Rosbeh Zakikhani: il segreto è uscire dalla propria zona di confort, ed essere pronti al cambiamento.

Intervista di Aurora Caporossi – LinkedIn

Le start up, attualmente, sono un nuovo modo di fare impresa, in che modo l’ecosistema (istituzioni, territorio..) può implementare la loro crescita e incentivare il loro sviluppo?

La Startup Innovativa, che per quanto riguarda la legislazione italiana è una forma di impresa relativamente nuova, in realtà è il modello di partecipazione e sviluppo di impresa del Venture Business, dedicato alla innovazione digitale, non è altro che la codificazione e applicazione di quello che facevano i grandi industriali ai tempi della rivoluzione medesima (si pensi ai casi più famosi come Tesla). Negli Stati Uniti, la rivoluzione digitale e poi quella di internet e poi quella mobile, hanno cambiato radicalmente l’economia del paese e di tutto il mondo. Ha visto ogni volta delle ere dell’oro e il successivo declino, creando modelli che poi sono stati imitati da tutto il mondo, personalizzati secondo il carattere e le pratiche paese, a volte con successo (la Cina ne è un esempio) a volte con scarsi risultati (se paragonati agli altri) e tanta confusione ed incertezza, nei termini e nelle pratiche.
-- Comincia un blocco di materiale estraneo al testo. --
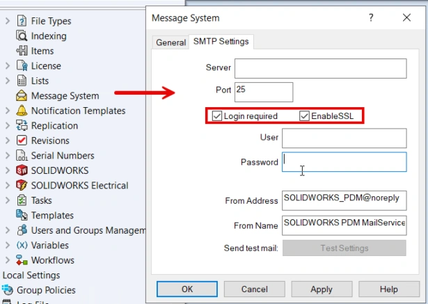Screen dimensions: 428x304
Task: Select the Notification Templates bell icon
Action: tap(21, 111)
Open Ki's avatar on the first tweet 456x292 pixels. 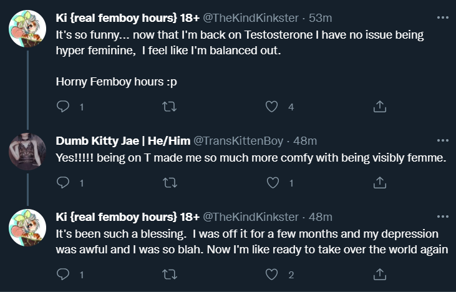(x=27, y=29)
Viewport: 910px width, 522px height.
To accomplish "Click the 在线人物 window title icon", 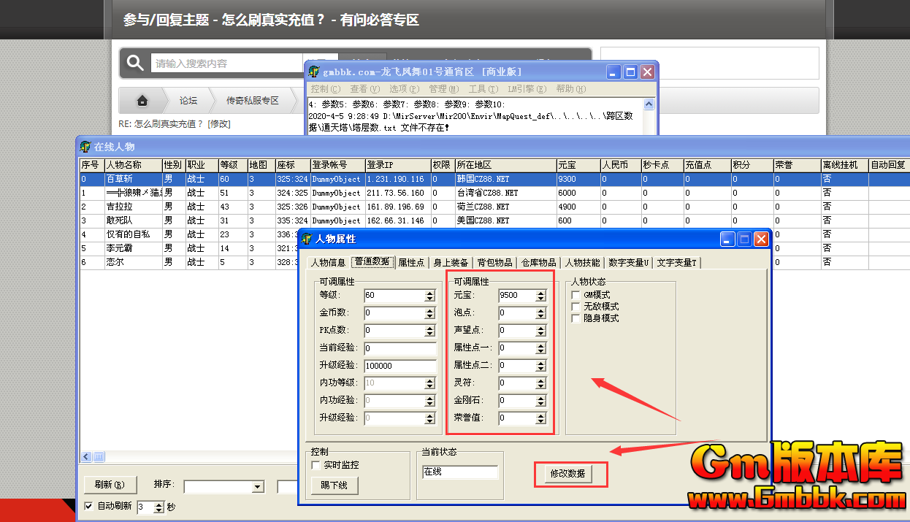I will (85, 146).
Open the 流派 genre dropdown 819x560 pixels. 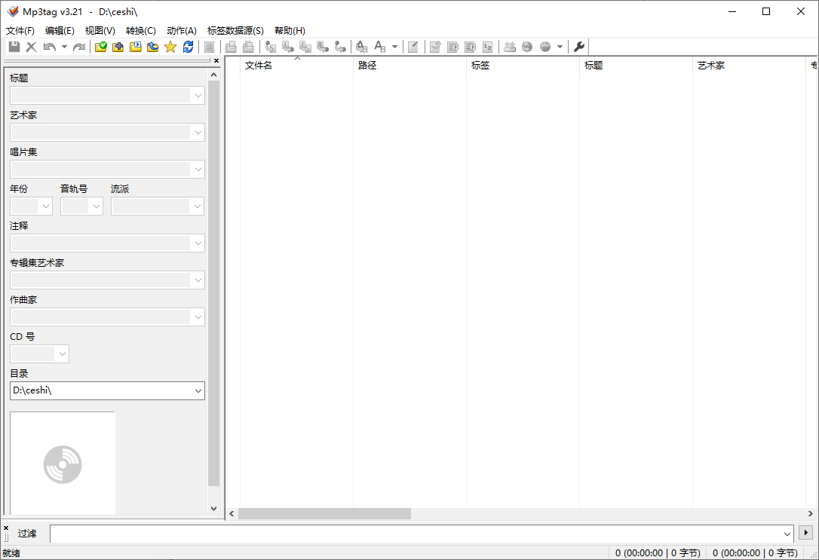[198, 207]
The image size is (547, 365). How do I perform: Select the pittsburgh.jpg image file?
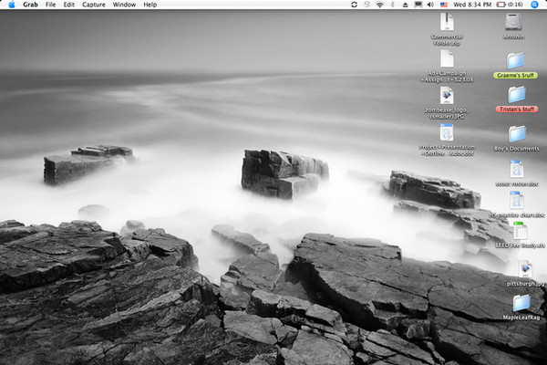pyautogui.click(x=524, y=268)
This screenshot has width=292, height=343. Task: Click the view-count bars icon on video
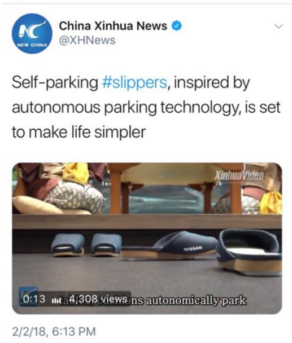coord(54,300)
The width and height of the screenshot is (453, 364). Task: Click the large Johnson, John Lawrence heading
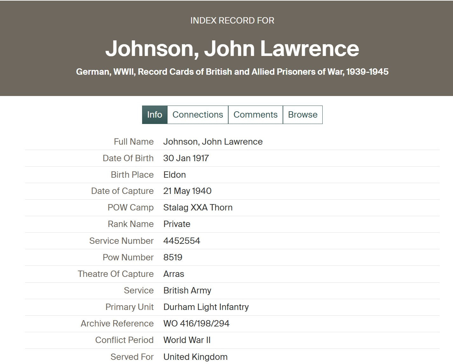coord(232,49)
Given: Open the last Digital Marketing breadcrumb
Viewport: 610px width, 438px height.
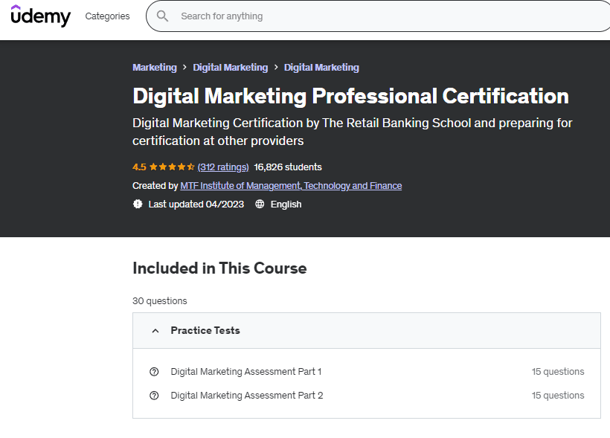Looking at the screenshot, I should click(321, 68).
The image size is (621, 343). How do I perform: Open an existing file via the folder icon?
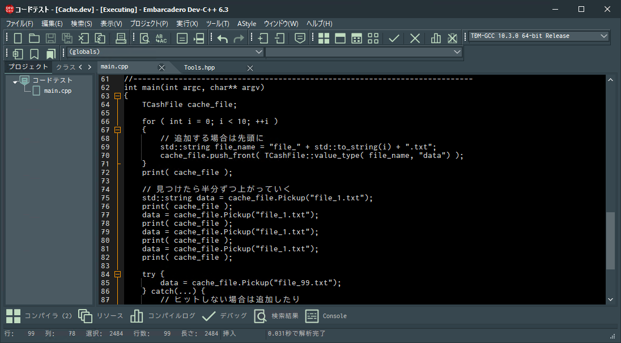pos(33,38)
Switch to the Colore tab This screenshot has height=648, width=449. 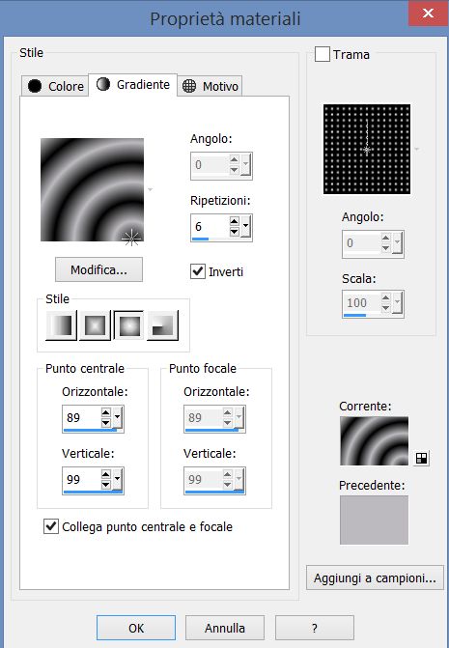(55, 86)
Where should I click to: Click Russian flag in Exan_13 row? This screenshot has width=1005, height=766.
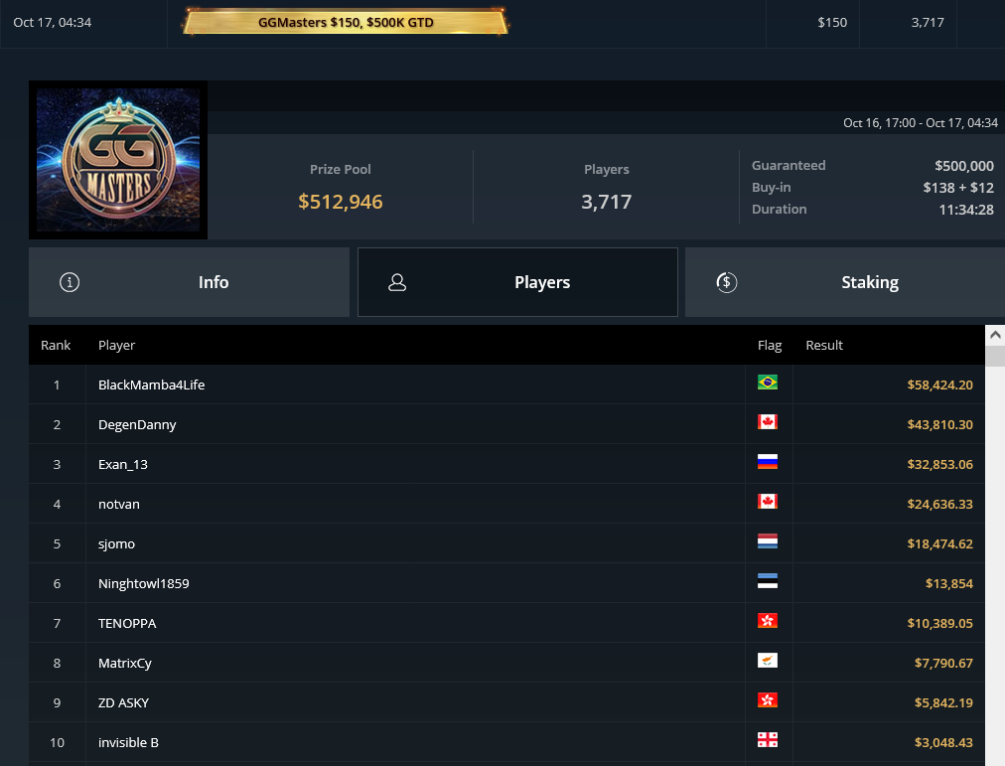tap(768, 462)
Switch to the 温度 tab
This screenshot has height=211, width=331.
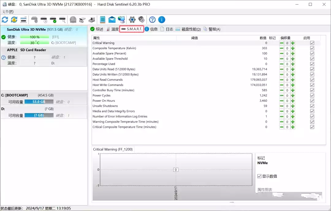[x=112, y=29]
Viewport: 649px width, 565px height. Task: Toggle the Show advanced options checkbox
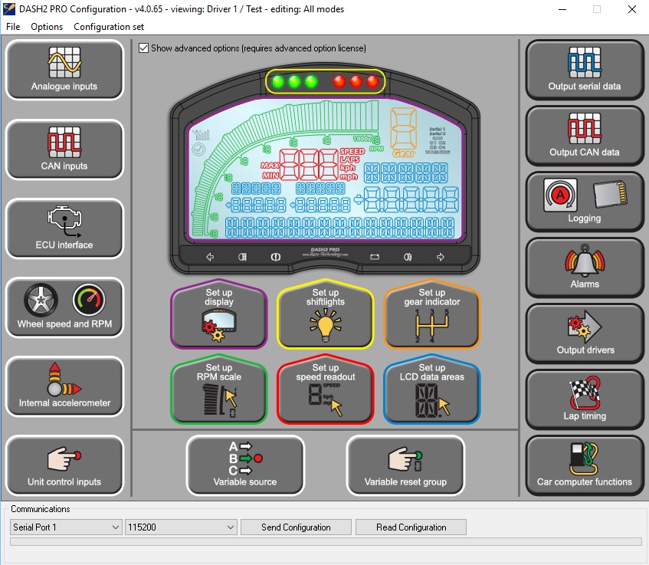[144, 48]
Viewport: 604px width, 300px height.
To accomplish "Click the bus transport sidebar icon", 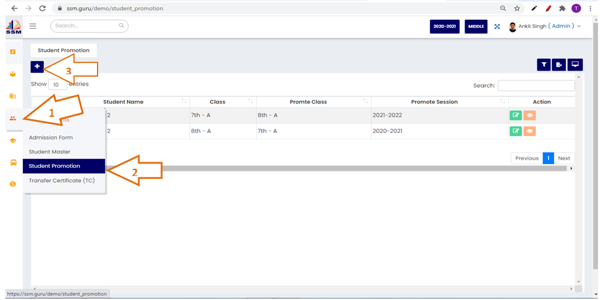I will coord(13,162).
Riconoscere lo status di Startup Innovativa da parte delle istituzioni è già stato un primo passo enorme, se parliamo dell’Italia, ma in realtà non basta. Sgravi fiscali, facilitazioni agli investimenti, alla ricerca e sviluppo (privata e universitaria), facilitazioni al rapporto tra grande impresa ed impresa innovativa, sono molte le azioni che potrebbero ed andrebbero fatte per incentivarne lo sviluppo.

Fortunatamente ci sono professionisti del settore capaci, anche in Italia, che stanno lavorando molto, da anni ed ogni giorno, con le istituzioni e con le aziende, per aiutare l’ecosistema esistente, allargarlo e portare risultati. Sfortunatamente sono ancora pochi e spesso sottovalutati.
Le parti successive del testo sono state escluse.